> Work order:
Beginning with the line that holds "Click the Shared with column header", write out each line exactly as it stands until the end of the data, and include no pictures.

+++

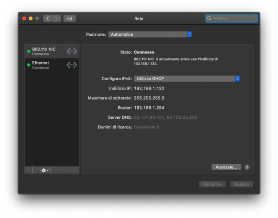Select the Ethernet service label
The height and width of the screenshot is (218, 278).
pos(41,63)
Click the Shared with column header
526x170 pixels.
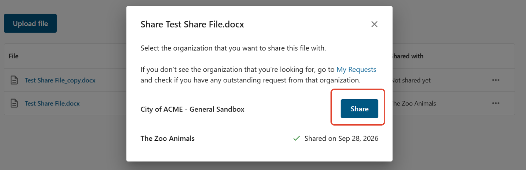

+++

> Exercise output:
Click the Shared with column header
526x170 pixels.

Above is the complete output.